В то лето старший хозяйский сын долго гостил у родителей. Так долго, как никогда потом не гостил уже. И всему, что она умела, Гайда выучилась от него, от того старшего хозяйского сына, в то далекое-предалекое лето, потому что больше никто ничему и никогда не учил ее толком.
А ведь прекрасное было то время!
И старший хозяйский сын был тогда красивым человеком с жестким голубым взглядом чуть прищуренных нервных и быстрых глаз. Молодой, высокий и узколицый. Гайда хорошо помнила, как на поводке водили ее на станцию, когда он уезжал от них в то лето. Он был одет не как все: в фуражке с кокардою, с прямоугольниками погонов на плечах. И стороною, в отдалении держась, бежала за ними та черная дикая сука, в клочьях свалявшейся на груди и гачах подпалой шерсти, и болтались во все стороны ее лишь наполовину стоячие уши.

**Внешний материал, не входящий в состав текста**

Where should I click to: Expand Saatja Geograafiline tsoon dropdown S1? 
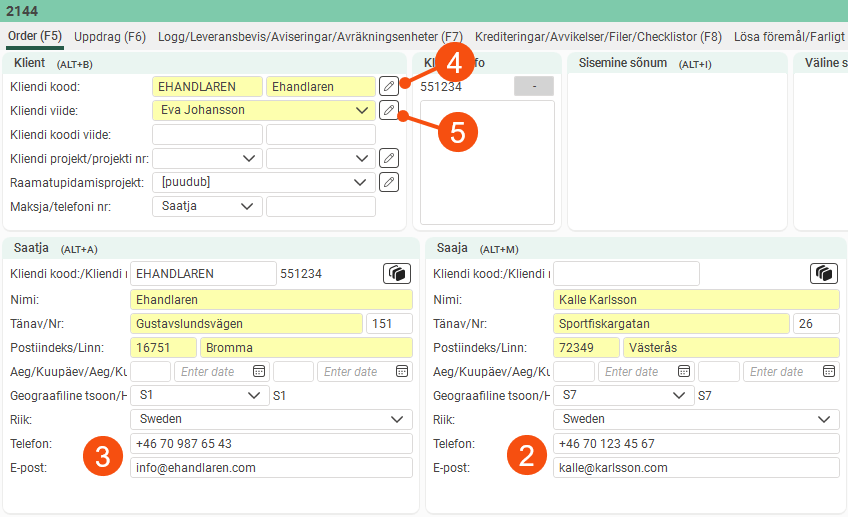[x=252, y=395]
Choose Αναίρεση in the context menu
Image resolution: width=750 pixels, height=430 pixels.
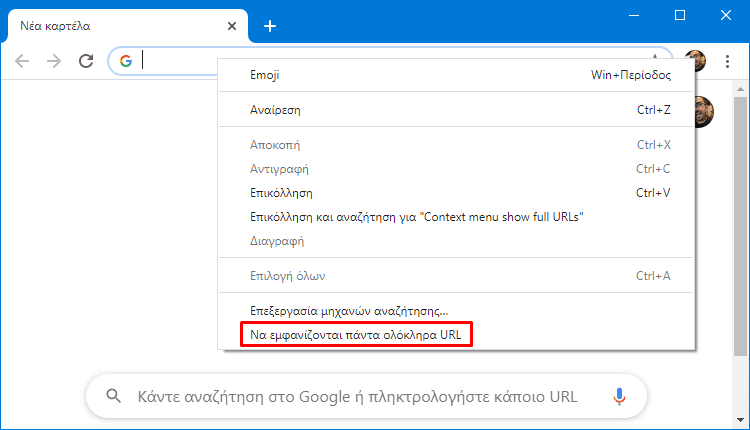(456, 110)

Но все это, однако, было далеко-далеко где-то, словно и никогда не было всего этого. Или если оно и было, то будто бы даже совсем не с нею, не с Гайдою.
Множество раз после встречала она эту черную грязную суку. Всю жизнь. Но тогда, давным-давно, была Гайда еще здоровою, сильною и злобной овчаркой, и если сука иногда в те далекие времена все же подбиралась к штакетнику, когда хозяева всей семьей пили в саду чай, Гайде стоило лишь зарычать, розово оскалившись, и черная бездомная сука, горбатясь, поджимая хвост и оглядываясь, больше поскуливая, чем огрызаясь, отбегала подальше за дорогу и садилась в пыльной траве.